Pernyataan tersebut merupakan “pembohongan publik”, karena RUU ini memuat
penyelenggaraan dan pelaksanaan operasional keamanan hingga tingkat
kabupaten/kota (pasal 30 s/d pasal 39).
Keenam,
Gubernur/Walikota/Bupati mampu mengaktivasi unsur militer melalui forum
keamanan daerah walaupun dalam situasi tertib sipil. Hal ini menyiratkan bahwa
unsur militer terdelegasikan kewenangannya di daerah. Padahal militer bukanlah
bagian dari kewenangan yang dapat didelegasikan ke pemerintah daerah
sebagaimana telah ditegaskan dalam UUD 1945. Konsep penyelenggaraan keamanan
yang melibatkan militer hanya dengan dapat diaktivasi melalui forum daerah,
maka jelas sangat bertentangan dengan UUD 1945, karena aktivasi militer harus
melalui pertimbangan Dewan Perwakilan Rakyat RI.
Ketujuh,
Penindakan dini yang dimaksudkan untuk mencegah meningkat dan meluasnya
intensitas ancaman yang diperkirakan dapat mengakibatkan terjadinya korban dan
kerugian yang lebih besar (pasal 35 ayat 2 point a), mengembalikan kondisi
keadaan menjadi tertib sipil dan stabil dengan melaksanakan tindakan represif
dan kuratif secara terukur (pasal 35 ayat 2 point c). yang dimaksud dengan
terukur yaitu penggunaan kekuatan sesuai dengan kebutuhan operasional
(penjelasan pasal 35 ayat 2 point c).
Pasal 35 ini
akan memberangus kebebasan sipil, karena pelibatan unsur militer menjadi teror
bagi individu/kelompok yang dianggap mengganggu seseorang (insani), masayarakat
atau keberlangsungan pembangunan nasional (sasaran ancaman ini dalam pasal 16
ayat 2).
Kedelapan,
Pencegahan dini, peringatan dini, penindakan dini, dalam RUU ini disebutkan
merupakan laporan militer (Sekretaris Jenderal dari unsur militer, BIN, TNI),
dan pelaksanaan tersebut melibatkan militer sebagai unsur utama maupun sebagai
unsur pendukung (pasal 35 ayat 1). Lagi-lagi militer terlibat dalam pencegahan,
peringatan dan penindakan dini. Dengan atas nama “Penindakan dini” maka aparat
militer sebagai bagian dari unsur pelaksana forum keamanan daerah berwenang
melakukan tindakan represif dan kuratif terhadap individu/kelompok yang
diperkirakan (dianggap) pengganggu walaupun dalam situasi tertib sipil. Padahal
situasi tertib sipil merupakan domain polisionil dan berbagai perangkat hukum
yang telah berlaku.
Kesembilan,
Penanggulangan ancaman keamanan di Laut dan Udara (pasal 38 dan 39) menjadi
domain AL dan AU, sedangkan keterlibatan instansi terkait akan diatur kemudian
dengan peraturan pemerintah (pasal 38 ayat 2) dan UU baru (pasal 39 ayat 2).

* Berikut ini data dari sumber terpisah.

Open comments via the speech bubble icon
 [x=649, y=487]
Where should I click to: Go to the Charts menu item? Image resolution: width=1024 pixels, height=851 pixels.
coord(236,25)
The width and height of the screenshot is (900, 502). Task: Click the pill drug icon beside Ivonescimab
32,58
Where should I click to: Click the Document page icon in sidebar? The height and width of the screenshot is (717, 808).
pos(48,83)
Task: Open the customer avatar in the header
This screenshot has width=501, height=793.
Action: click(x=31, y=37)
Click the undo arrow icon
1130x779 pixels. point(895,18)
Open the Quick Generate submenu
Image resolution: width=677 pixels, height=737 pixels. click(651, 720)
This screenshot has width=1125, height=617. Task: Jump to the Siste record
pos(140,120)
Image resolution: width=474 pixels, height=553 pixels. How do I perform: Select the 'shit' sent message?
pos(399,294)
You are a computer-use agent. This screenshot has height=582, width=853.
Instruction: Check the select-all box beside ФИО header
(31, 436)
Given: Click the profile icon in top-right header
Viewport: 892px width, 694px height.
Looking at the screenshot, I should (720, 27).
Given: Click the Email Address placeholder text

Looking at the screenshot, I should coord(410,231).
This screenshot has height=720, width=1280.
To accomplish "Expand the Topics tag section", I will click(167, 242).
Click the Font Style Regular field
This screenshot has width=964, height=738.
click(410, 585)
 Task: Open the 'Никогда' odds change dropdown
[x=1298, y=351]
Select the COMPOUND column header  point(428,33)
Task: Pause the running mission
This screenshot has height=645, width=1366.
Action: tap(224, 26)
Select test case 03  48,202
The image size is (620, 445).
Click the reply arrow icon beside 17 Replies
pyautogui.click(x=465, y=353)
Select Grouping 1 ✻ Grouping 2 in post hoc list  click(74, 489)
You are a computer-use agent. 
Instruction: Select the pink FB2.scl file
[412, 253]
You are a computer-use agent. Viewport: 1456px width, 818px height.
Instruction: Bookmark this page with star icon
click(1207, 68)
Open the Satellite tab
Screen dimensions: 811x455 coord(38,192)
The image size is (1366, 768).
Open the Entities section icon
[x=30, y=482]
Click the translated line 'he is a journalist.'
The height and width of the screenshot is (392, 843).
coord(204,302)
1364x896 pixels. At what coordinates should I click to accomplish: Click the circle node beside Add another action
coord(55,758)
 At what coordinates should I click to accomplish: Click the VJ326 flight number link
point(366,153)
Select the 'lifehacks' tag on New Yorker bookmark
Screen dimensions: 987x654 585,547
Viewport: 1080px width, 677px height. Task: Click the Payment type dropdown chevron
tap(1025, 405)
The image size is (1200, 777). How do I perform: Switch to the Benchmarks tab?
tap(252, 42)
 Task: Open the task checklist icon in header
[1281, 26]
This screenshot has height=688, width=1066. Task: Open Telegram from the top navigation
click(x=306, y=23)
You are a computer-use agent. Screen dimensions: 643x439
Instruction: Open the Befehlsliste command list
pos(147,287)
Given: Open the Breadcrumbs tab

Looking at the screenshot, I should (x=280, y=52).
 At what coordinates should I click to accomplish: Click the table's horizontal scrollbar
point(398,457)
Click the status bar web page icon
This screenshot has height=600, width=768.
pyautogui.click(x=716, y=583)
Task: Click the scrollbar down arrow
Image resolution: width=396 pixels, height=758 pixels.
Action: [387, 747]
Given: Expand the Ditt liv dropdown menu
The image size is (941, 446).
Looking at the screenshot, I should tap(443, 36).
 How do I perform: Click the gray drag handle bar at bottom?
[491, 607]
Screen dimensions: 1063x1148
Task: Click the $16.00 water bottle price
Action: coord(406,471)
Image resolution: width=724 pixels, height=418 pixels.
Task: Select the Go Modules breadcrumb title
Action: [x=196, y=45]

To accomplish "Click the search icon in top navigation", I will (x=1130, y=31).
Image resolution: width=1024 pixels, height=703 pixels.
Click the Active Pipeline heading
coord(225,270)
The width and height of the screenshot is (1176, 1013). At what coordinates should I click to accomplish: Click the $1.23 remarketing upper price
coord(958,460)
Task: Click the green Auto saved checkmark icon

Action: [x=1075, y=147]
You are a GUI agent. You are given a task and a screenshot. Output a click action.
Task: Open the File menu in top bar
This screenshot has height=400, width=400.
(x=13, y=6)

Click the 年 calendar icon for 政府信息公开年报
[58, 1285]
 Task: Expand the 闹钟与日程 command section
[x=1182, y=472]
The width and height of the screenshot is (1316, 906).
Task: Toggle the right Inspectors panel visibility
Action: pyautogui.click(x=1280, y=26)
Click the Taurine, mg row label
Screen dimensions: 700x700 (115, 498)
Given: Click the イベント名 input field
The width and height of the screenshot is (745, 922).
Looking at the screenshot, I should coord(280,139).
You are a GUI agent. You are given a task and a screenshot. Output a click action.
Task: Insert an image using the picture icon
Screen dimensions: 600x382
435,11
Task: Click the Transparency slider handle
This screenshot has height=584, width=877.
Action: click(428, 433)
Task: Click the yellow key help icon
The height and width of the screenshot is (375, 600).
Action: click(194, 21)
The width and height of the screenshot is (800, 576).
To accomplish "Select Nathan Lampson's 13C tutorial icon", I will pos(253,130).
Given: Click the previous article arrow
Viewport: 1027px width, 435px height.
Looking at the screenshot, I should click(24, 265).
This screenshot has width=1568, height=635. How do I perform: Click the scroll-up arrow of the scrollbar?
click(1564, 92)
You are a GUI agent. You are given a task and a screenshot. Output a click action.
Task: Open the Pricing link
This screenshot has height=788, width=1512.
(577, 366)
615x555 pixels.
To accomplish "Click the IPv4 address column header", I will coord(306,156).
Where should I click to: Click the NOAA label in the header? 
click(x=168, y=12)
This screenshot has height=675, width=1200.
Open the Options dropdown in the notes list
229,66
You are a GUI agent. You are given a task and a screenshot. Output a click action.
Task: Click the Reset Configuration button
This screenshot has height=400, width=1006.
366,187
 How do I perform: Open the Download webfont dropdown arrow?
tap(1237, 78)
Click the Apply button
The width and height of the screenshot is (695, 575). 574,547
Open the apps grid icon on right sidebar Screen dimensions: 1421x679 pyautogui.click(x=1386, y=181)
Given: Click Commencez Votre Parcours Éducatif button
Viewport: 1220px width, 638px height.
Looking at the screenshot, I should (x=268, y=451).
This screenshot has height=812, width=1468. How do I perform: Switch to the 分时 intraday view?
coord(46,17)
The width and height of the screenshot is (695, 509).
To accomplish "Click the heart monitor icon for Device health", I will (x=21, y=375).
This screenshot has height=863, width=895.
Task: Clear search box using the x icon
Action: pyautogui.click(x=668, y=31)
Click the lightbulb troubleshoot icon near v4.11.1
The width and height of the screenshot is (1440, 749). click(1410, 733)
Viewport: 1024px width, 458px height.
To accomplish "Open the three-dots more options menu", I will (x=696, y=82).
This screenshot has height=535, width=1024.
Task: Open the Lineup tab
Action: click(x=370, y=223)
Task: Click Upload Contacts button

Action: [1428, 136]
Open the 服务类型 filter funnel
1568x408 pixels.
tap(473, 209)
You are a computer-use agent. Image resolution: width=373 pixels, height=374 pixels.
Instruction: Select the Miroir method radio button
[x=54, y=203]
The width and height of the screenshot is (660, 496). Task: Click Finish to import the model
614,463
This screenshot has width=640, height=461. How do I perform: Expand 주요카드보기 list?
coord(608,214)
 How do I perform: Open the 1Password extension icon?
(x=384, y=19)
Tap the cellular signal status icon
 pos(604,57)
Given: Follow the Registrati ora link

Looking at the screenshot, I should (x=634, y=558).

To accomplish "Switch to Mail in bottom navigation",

Lagi-lagi peran militer dalam segala situasi (tertib). Pasal-pasal ini
menghilangkan kewenangan Aparat kepolisian di perairan laut dan para penyidik
instansi terkait lainnya yang telah diatur oleh UU (seperti DKP).
Kesepuluh,
Tataran kewenangan dan komando di daerah adalah militer (hanya institusi
militer yang dipimpin oleh Komandan sebagaimana disebutkan dalam pasal 48).
Jelaslah sudah bahwa RUU ini memang merupakan reinkarnasi dari dwifungsi ABRI
yang pernah ‘bersejarah’ di masa lalu. Kali ini hadir dalam jubah baru
“Kopkamtib ala Dewan Keamanan Nasional dan Forum Keamanan Daerah.”
Kesebelas,
RUU Kamnas ini membahas semua sektor, dan akan melabrak berbagai UU lainnya
yang telah ada (UU Polri, UU TNI UU Pertahanan Negara, UU PKS, dan 67 UU lainnya).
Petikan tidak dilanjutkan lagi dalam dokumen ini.